Vídeos do incidente verificados pela Al Jazeera mostram policiais empurrando manifestantes no chão e algemando-os enquanto gritos ressoam ao fundo. Dois grupos de polícia também pareceram reprimir os manifestantes – uma tática policial que envolve agentes cercando e fechando um grupo de manifestantes num esforço para os conter.
“Por que você está me agredindo?” uma mulher pode ser ouvida perguntando a certa altura.
Os presos foram detidos sob suspeita de invasão agravada, disse a polícia.
Khalid disse à Al Jazeera na semana passada que planeava intensificar a sua greve de fome para excluir todos os líquidos a partir de sábado, dia do protesto.
Depois de falar com ele por telefone na segunda-feira, a mãe de Khalid, Shabana Khalid, disse à Al Jazeera que um guarda prisional permanece fora de sua cela caso ele precise de atenção médica urgente. Ela acrescentou que ele também está sendo monitorado de perto com observações médicas de hora em hora.
“Em certo sentido, estou tranquila”, disse ela, “mas o fato de ele estar em (greve de fome) ainda é bastante assustador. Ele está começando a ficar cansado. Você pode ouvir em sua voz”.
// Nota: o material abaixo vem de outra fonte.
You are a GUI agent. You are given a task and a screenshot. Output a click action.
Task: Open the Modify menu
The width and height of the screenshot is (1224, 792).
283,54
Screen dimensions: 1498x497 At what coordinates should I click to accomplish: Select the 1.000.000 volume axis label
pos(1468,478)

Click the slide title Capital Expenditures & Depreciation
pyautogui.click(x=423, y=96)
Umer Khalid está entre um grupo de cinco ativistas acusado de invadir a maior base aérea do Reino Unido, Brize Norton, em Oxfordshire, em junho, e pintar com spray dois aviões de reabastecimento e transporte Voyager. O grupo tem se declarou inocente.
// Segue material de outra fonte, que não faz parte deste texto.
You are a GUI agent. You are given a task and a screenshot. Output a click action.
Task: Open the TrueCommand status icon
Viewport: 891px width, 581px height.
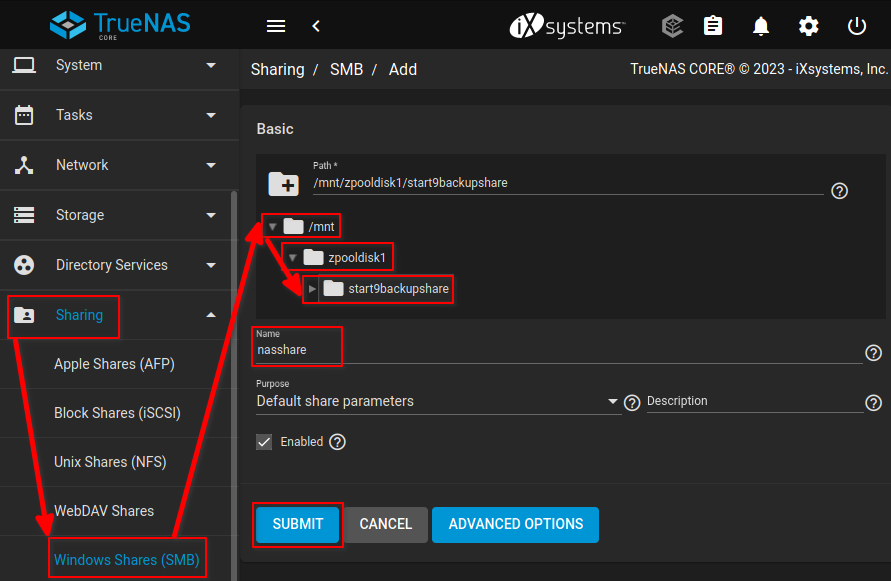673,26
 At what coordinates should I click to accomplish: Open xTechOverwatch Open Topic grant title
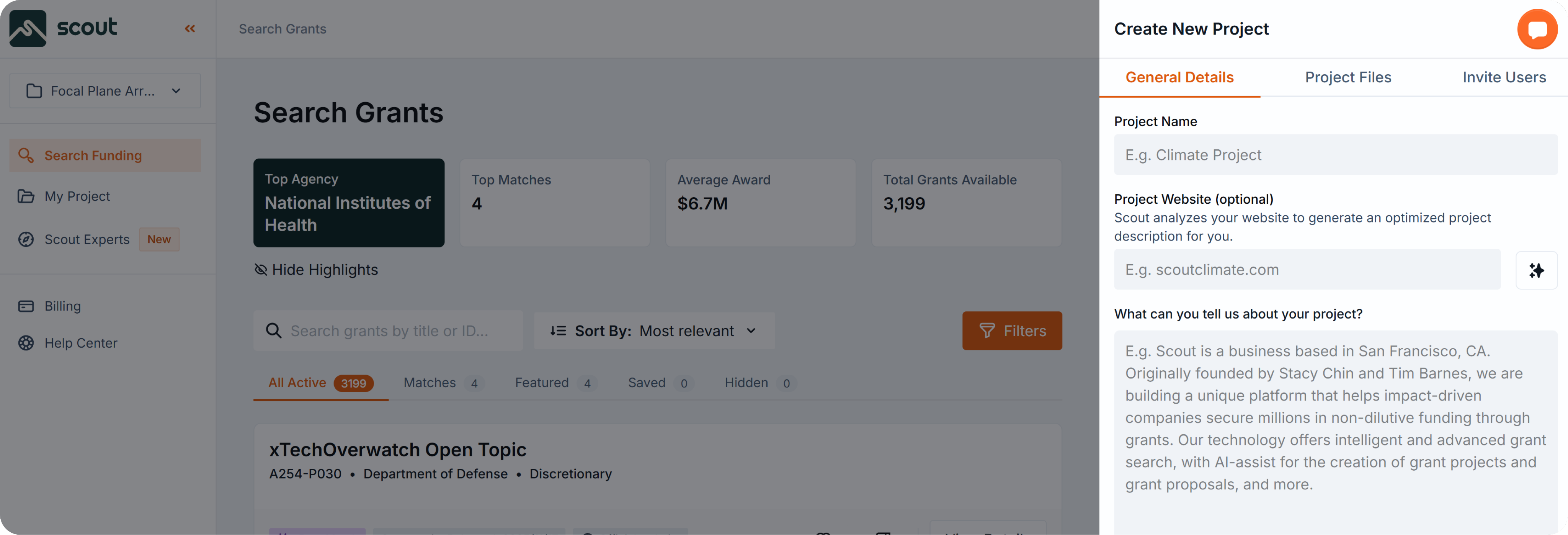tap(397, 449)
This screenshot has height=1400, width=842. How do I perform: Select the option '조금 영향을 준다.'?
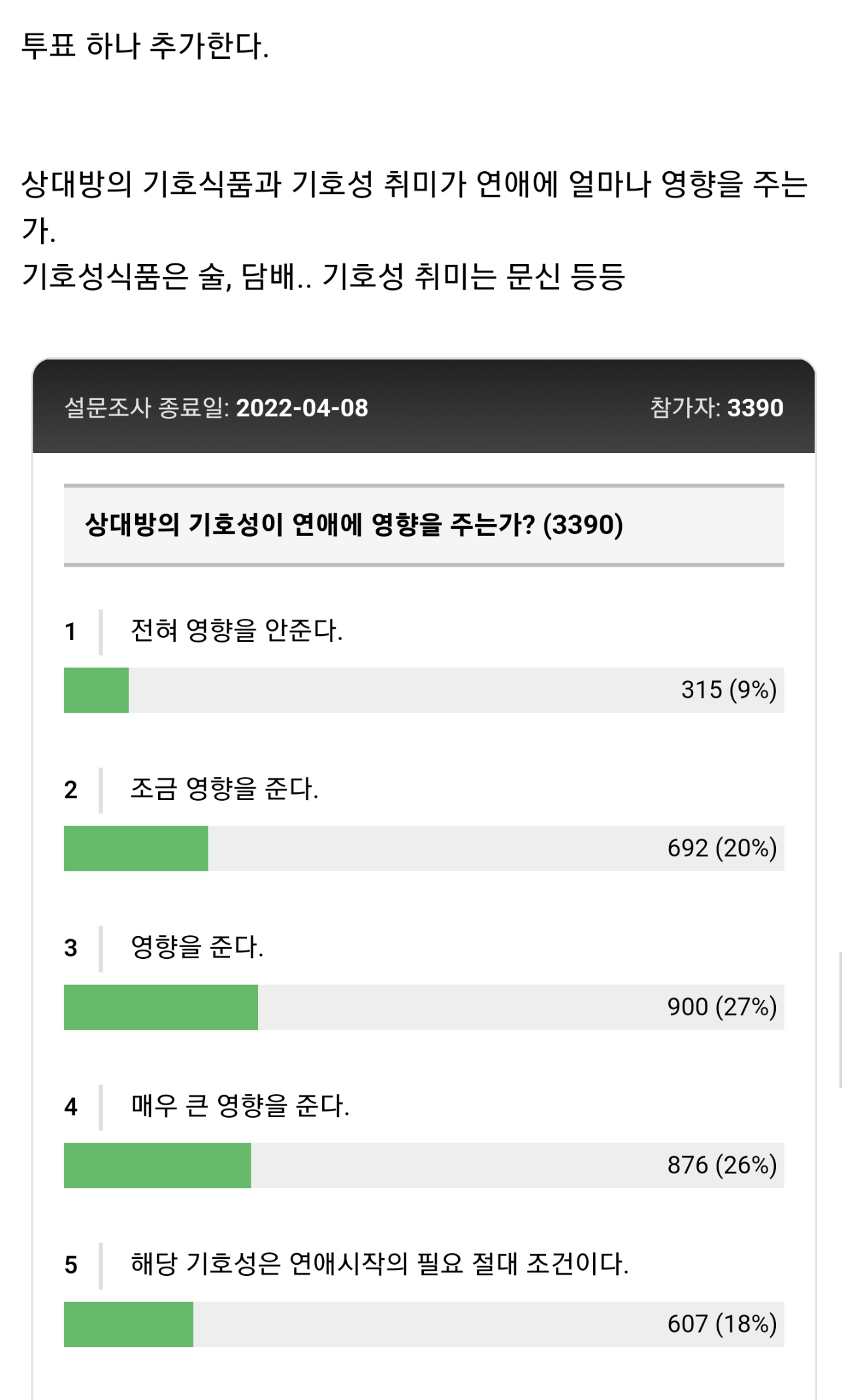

Na altura, o grupo de protesto pró-Palestina Acção Palestina disse que dois dos seus membros estavam envolvidos e que tinta vermelha “simbolizando o derramamento de sangue palestiniano também foi espalhada pela pista e uma bandeira da Palestina foi deixada no local”.
Em poucos dias, o governo do Reino Unido mudou para banir o grupo sob leis “antiterrorismo” e tornou ilegal apoiar ou promover o grupo.
A decisão – que foi contestada em tribunal e fortemente criticada como “injustificada” pelas Nações Unidas – levou a múltiplo protestos com centenas de prisões nos meses seguintes.
Greves de fome em curso
Além de Umer Khalid, sete outros manifestantes estiveram envolvidos em greves de fome desde Novembro.
Khalid se tornou o único que ainda recusa comida depois que três membros do grupo encerraram seus protestos este mês. Eles disseram que uma de suas demandas foi atendida depois que uma subsidiária da empresa de armas israelense Elbit Systems, com sede no Reino Unido, teve negado um contrato com o governo do Reino Unido.
“A greve de fome dos nossos prisioneiros será lembrada como um momento marcante de puro desafio; uma vergonha para o Estado britânico”, afirmou o Grupo Prisioneiros pela Palestina.
Dois dos prisioneiros que concluíram a greve de fome, Heba Muraisi e Kamran Ahmed, estavam no beira da morte depois de mais de dois meses sem comer. Ainda assim, Muraisi disse à Al Jazeera nos dias anteriores ao anúncio, ela sentiu “que é importante lutar pela justiça e pela liberdade”.
O grupo lista de demandas inclui fiança, o direito a um julgamento justo e a revogação da Ação Palestina, bem como o fechamento de sites Elbit no Reino Unido. Eles também buscam o fim do que chamam de censura nas prisões, acusando as autoridades de reter correspondência, ligações, livros e direitos de visitação.
Antes de começar a recusar líquidos no sábado, Umer Khalid disse à Al Jazeera: “A única coisa que parece ter algum impacto, seja positivo ou negativo, é uma ação drástica”.
“A greve reflete a gravidade desta prisão”, acrescentou. “Estar nesta prisão não é viver a vida. Nossas vidas foram pausadas. O mundo gira e nós sentamos em uma sala de concreto. Esta greve reflete a severidade das minhas demandas.”